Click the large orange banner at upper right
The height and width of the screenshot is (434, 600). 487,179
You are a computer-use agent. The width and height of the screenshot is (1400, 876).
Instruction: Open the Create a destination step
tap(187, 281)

== == ==

* **EXERCISE DETAILS**
Leave out every line ahead of the one containing "Instruction: Open the" and print the rest of the listing exactly.

* **ANSWER TO THE PROBLEM**
Instruction: Open the Create a destination step
tap(187, 281)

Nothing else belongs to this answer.